Last night Sandy the desert cat slept with me. Tommy was bothering her again, and whenever that happens, she yowls.
I am her protector.
So I let her in, and we slept with the TV on, but then I let her out around 3AM so she wouldn’t crap or pee in the villa.
This morning, as I was sweeping the designer brick front steps, I had to chase Tommy away by throwing a glass of water at him.
Then, after calling the Orange TV Triple Play help line to alert them about the Internet situation, I went to Abu Tig marina.
To do this, I had to deal with the Gouna microbus fiasco, which I will not describe here: it is too comically inept to even get into, other than to mention that I was almost nailed while getting into the Marina Line bus by a pair of pliers that fell down from the roof of one of these no-suspension contraptions. It had slipped out of the hands of a bus driver who was perched atop the roof of the adjacent West Golf line bus (the drivers park them in a slender as Red Sea rainbow sardines row in the dusty parking lot that’s in front of the Budget taxi and limo service office) and attempting to rig together a fan gizmo that was seriously falling apart.
At the Orange office in Abu Tig, I had to wait for some old German guy to decide on a TV/Internet plan. The crux of the matter was that he was staying 3 months and 4 days, and Orange only offers monthly plans (in 30-day serial increments, beginning anytime during the month.) or 3 month plans, etc, but not a plan geared specifically to this old coot’s stay.
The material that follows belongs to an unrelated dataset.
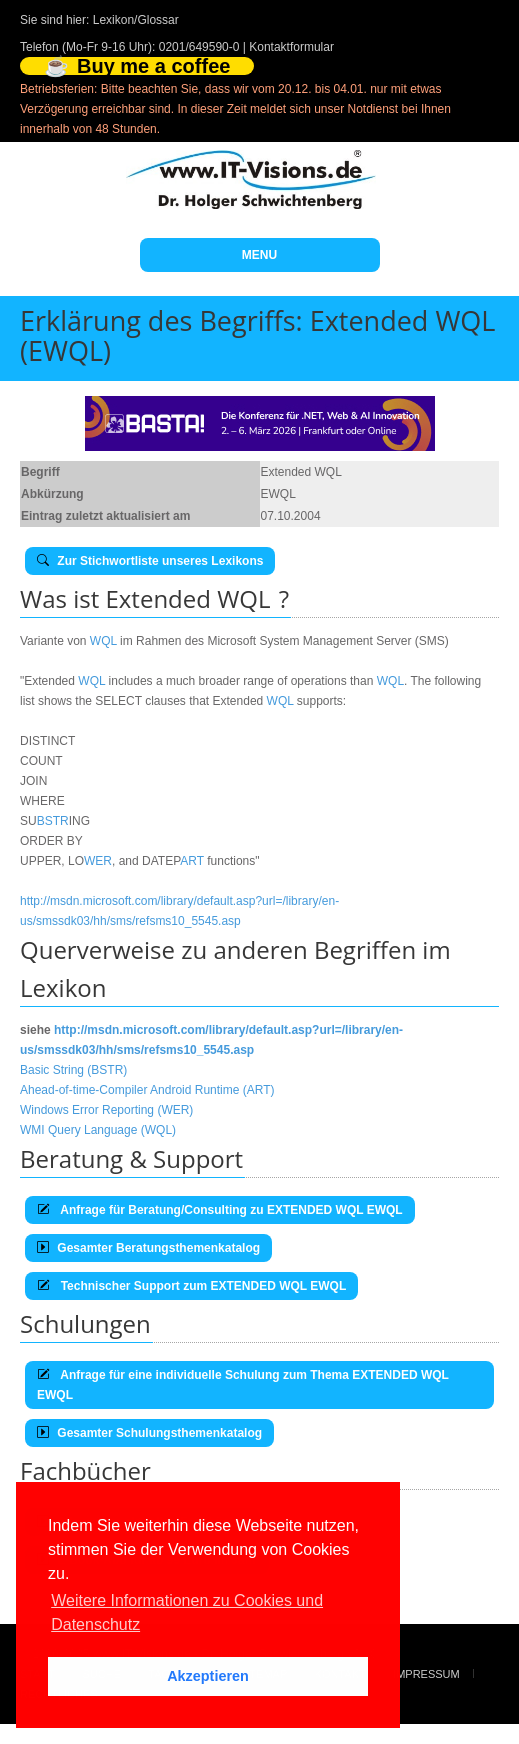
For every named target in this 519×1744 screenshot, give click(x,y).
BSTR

So this guy spends at least 25 minutes trying to convince the desk clerk to let him buy a plan that matches the exact length of his stay, as I sat on my hands waiting.
Finally, I had enough. I said, can I pay my bill while you step aside and decide what you want to do?
The German asshole ignored this. You know the type: old, slow, rigid, overtanned, with in-shape but weird girlyman-looking, slimly athletic legs (he was wearing cargoes) for his age, and determined to get what he wants by being as obnoxious as possible. I turned on a dime into the taweel Luca Brasi of Gouna, and punched the Nazi fag shithead in the face. As he lied in a pool of blood gurgling out of his ugly old German mouth, I calmly paid the bill and left.
Okay, so none of that actually happened: I waited for the old coot to leave, then I paid the bill.
What is it about old turds that makes them oblivious that others exist in the universe?
I took the joke bus back. But first I had to wait for it by the hot dog stand in Basin 1 in Abut Tig. There, I was easy prey for all the tuc tuc shitheads who kept circling around and around right in front of me as I waited.
Finally the bus appeared, and when it was less than 20 feet away, another tuc tuc shit head appeared and made an abrupt (and dangerous) U-turn right in front of the oncoming bus, slowed down just so in front of me, and said in that annoying assholean way of theirs, tuc tuc?
So I punched him in the face, too, then kicked him in his lib-lib nuts for good measure. As he writhed on the street, also with blood gurgling out of his mouth (just like the Kraut), I stepped over him, got into his white Uber tuc-tuc, and drove home.
Okay so none of that happened either, but it could have. I certainly thought it.

Now for the good news.
With the weather warming up, I’m planning on taking a trip out to Tawila island.
Because of Operation Sinai, rumor has it the Egyptian navy is shooting at any zodiac that tries to head from here toward that often-contested peninsula — after all, Sharm is only 45 minutes by fast boat.
All I know is that I need a break from being trapped in this villa, even if it means only seeing only one island instead of three ( there are five in all that run parallel to the coastline of El Gouna: two are off limits for military reasons, and three that are usually accessible to the public).
When it finally became beautiful again today, I realized I had that I need to work out my frustrated writer hostilities by doing something other than trying to at least figure out the plot of my game-changing Gouna novel, that being the tallest tale of them all.

Expect gorgeous pics around Sunday or Monday, weather permitting.